David Baker ’04
Upper School History Department Chair
What constitutes academic success? Many of us make the mistake of defining academic success as perfection. Considering this view, a test, essay or project isn’t a success unless it’s flawless and earns an A or A+. As a result of this mindset and message, students are likely to obsess about their work, to spend hours making endless revisions on a paper, or cram every particle of information into their heads for a test.
This frantic quest for perfection often leads students to ask teachers for extensions of deadlines or postponements of assessments. Such requests are often accompanied by statements such as, “I just need more time to make this paper better!” or “If I had just one more night to study, I know I’ll ace the test!”
• The Value of Making Mistakes
By pursuing this false god of perfectionism, students are seeking to avoid an essential component of the educational process – making mistakes. Deep and essential learning often takes place when a student gets an answer wrong and discovers why it’s wrong, or when a student responds to a teacher’s suggestions for improving an essay. Goals are achieved during the process of learning, not by turning in the final product.
Not getting it right the first time is OK. This provides the opportunity for constructive feedback, productive adjustments, and for thoughtful revision. Just by doing the work and trying, a student is already succeeding.
But when students seek perfection, they’re trying to avoid the mistakes they actually need to make to understand the material and, more importantly, themselves. Fear of being imperfect can also erode a young person’s willingness to try new activities and experiences. A runner, who focuses solely on training only for the 200-meter dash, for instance, is missing out on the success and enjoyment to be savored by trying the 400-meter or the high jump. Those additional events can help with the 200-meter training and can lead to new growth as an athlete and competitor, even if the times and heights aren’t as competitive.
• Doing, Not Delaying
As high school students have already discovered, there are no extensions in the real world. Before firing the gun at a track meet, the starter doesn’t pause and ask the runners “Does anyone need more time to prepare for this race?” A barber doesn’t keep customers when he turns people away because he’s still perfecting his craft. An attorney doesn’t help a client if she misses the trial because she still needs more time to prepare. And future professors, bosses, or colleagues won’t say, “That’s OK; just turn it in tomorrow” when deadlines are missed.

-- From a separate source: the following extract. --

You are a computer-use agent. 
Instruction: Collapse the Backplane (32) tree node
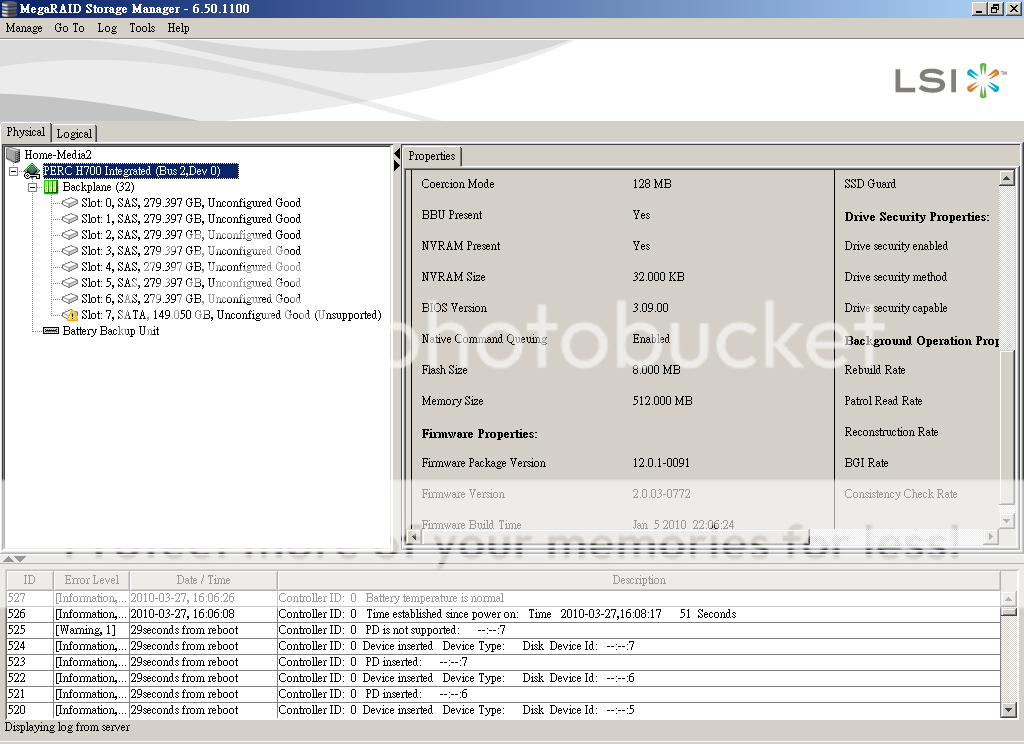coord(32,187)
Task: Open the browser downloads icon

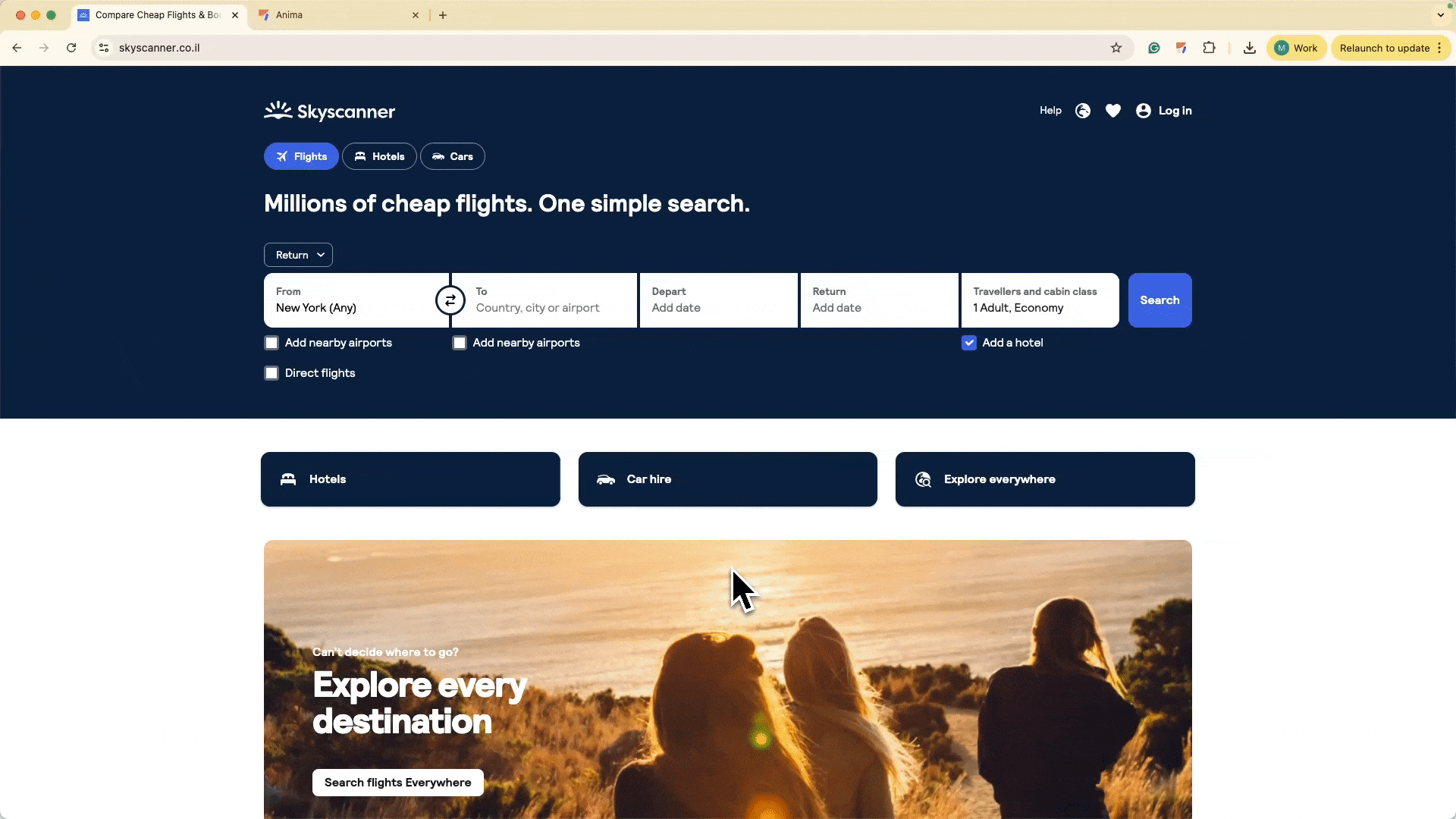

Thus, a key responsibility of educators is to prepare students by establishing high standards, not only for the quality of academic work but for its timely and consistent completion. Students learn most effectively when expectations are high and they’ve done their best work in the time allotted to do it. Doing so helps students become more resilient and more independent as lifelong learners and as soon-to-be adults in a demanding world.
• To Delay Is To Stress
Ironically, the stress generated by continually asking for exemptions from deadlines can actually lead to lower rather than higher grades. This desperate scramble produces even more stress in students because now, rather than completing the work and being done with it, they must agonize over the assignment for an even longer period. This takes time away from their work in other classes, leading to even more academic panic. It’s better to do the work than to delay it.
• A Healthy Balance
Adolescents today are pulled in many different directions. This requires them to learn how to plan and organize their time, balance the simultaneous and competing responsibilities of academic, athletic, extracurricular, and personal activities, and make difficult but necessary decisions about priorities, preferences, and passions.
In my experience, students actually do better academically when they’re actively and authentically involved in a variety of activities outside the classroom. That’s because the organizational skills and resilience they’ve developed to handle competing tasks bring discipline to their studies as well. Moreover, participating in sports, performance groups, publications, and clubs provides an invigorating break that enables students to return to the classroom refreshed and re-energized.
• True Academic Success
A complete and effective education means, not only absorbing information and mastering concepts, but also developing the self-discipline, resilience, and resourcefulness to meet the challenges and tasks of learning: to complete essays, homework and assessments on time, to do one’s best work under existing constraints, and to forsake perfect grades for true learning and a happier, less stressful life.